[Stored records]
BEGIN
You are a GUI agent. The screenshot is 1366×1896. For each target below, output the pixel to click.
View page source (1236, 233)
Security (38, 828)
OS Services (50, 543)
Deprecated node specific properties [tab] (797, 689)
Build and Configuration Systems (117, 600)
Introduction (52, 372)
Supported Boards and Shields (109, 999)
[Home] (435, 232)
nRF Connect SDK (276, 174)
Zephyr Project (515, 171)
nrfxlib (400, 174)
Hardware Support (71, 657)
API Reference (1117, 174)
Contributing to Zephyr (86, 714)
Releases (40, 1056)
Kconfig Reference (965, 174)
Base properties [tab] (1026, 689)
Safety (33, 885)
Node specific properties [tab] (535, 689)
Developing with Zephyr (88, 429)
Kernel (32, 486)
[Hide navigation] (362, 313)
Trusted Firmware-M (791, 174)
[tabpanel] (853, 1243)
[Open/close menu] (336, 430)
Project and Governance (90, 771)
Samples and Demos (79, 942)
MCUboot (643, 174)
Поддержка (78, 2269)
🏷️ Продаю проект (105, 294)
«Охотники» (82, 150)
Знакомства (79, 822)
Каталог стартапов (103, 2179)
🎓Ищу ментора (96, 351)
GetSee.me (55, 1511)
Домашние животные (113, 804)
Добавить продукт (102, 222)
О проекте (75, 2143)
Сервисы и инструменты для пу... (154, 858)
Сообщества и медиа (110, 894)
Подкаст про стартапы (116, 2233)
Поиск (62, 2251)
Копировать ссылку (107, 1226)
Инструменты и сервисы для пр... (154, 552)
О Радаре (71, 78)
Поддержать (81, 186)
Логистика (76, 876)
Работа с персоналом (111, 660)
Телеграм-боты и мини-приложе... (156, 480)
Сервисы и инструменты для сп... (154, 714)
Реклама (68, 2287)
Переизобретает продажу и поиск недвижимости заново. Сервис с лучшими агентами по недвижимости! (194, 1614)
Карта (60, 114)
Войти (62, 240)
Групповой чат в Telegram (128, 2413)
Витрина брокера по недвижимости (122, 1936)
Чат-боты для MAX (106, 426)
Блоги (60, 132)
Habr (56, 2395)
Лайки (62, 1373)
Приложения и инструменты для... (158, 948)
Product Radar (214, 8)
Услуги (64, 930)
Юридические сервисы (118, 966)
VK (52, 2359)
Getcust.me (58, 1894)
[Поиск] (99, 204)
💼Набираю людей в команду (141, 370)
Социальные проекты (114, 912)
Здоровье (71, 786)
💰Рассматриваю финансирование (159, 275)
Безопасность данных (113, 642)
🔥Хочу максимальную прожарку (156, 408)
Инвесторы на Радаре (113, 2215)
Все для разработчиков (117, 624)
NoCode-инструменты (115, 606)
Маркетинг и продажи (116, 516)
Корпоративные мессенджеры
END
• WORK TASK: Every line of the records above needs to be given again exactly.

• RESPONSE AREA:
You are a GUI agent. The screenshot is 1366×1896. For each target below, output the pixel to click.
View page source (1236, 233)
Security (38, 828)
OS Services (50, 543)
Deprecated node specific properties [tab] (797, 689)
Build and Configuration Systems (117, 600)
Introduction (52, 372)
Supported Boards and Shields (109, 999)
[Home] (435, 232)
nRF Connect SDK (276, 174)
Zephyr Project (515, 171)
nrfxlib (400, 174)
Hardware Support (71, 657)
API Reference (1117, 174)
Contributing to Zephyr (86, 714)
Releases (40, 1056)
Kconfig Reference (965, 174)
Base properties [tab] (1026, 689)
Safety (33, 885)
Node specific properties [tab] (535, 689)
Developing with Zephyr (88, 429)
Kernel (32, 486)
[Hide navigation] (362, 313)
Trusted Firmware-M (791, 174)
[tabpanel] (853, 1243)
[Open/close menu] (336, 430)
Project and Governance (90, 771)
Samples and Demos (79, 942)
MCUboot (643, 174)
Поддержка (78, 2269)
🏷️ Продаю проект (105, 294)
«Охотники» (82, 150)
Знакомства (79, 822)
Каталог стартапов (103, 2179)
🎓Ищу ментора (96, 351)
GetSee.me (55, 1511)
Домашние животные (113, 804)
Добавить продукт (102, 222)
О проекте (75, 2143)
Сервисы и инструменты для пу... (154, 858)
Сообщества и медиа (110, 894)
Подкаст про стартапы (116, 2233)
Поиск (62, 2251)
Копировать ссылку (107, 1226)
Инструменты и сервисы для пр... (154, 552)
О Радаре (71, 78)
Поддержать (81, 186)
Логистика (76, 876)
Работа с персоналом (111, 660)
Телеграм-боты и мини-приложе... (156, 480)
Сервисы и инструменты для сп... (154, 714)
Реклама (68, 2287)
Переизобретает продажу и поиск недвижимости заново. Сервис с лучшими агентами по недвижимости! (194, 1614)
Карта (60, 114)
Войти (62, 240)
Групповой чат в Telegram (128, 2413)
Витрина брокера по недвижимости (122, 1936)
Чат-боты для MAX (106, 426)
Блоги (60, 132)
Habr (56, 2395)
Лайки (62, 1373)
Приложения и инструменты для... (158, 948)
Product Radar (214, 8)
Услуги (64, 930)
Юридические сервисы (118, 966)
VK (52, 2359)
Getcust.me (58, 1894)
[Поиск] (99, 204)
💼Набираю людей в команду (141, 370)
Социальные проекты (114, 912)
Здоровье (71, 786)
💰Рассматриваю финансирование (159, 275)
Безопасность данных (113, 642)
🔥Хочу максимальную прожарку (156, 408)
Инвесторы на Радаре (113, 2215)
Все для разработчиков (117, 624)
NoCode-инструменты (115, 606)
Маркетинг и продажи (116, 516)
Корпоративные мессенджеры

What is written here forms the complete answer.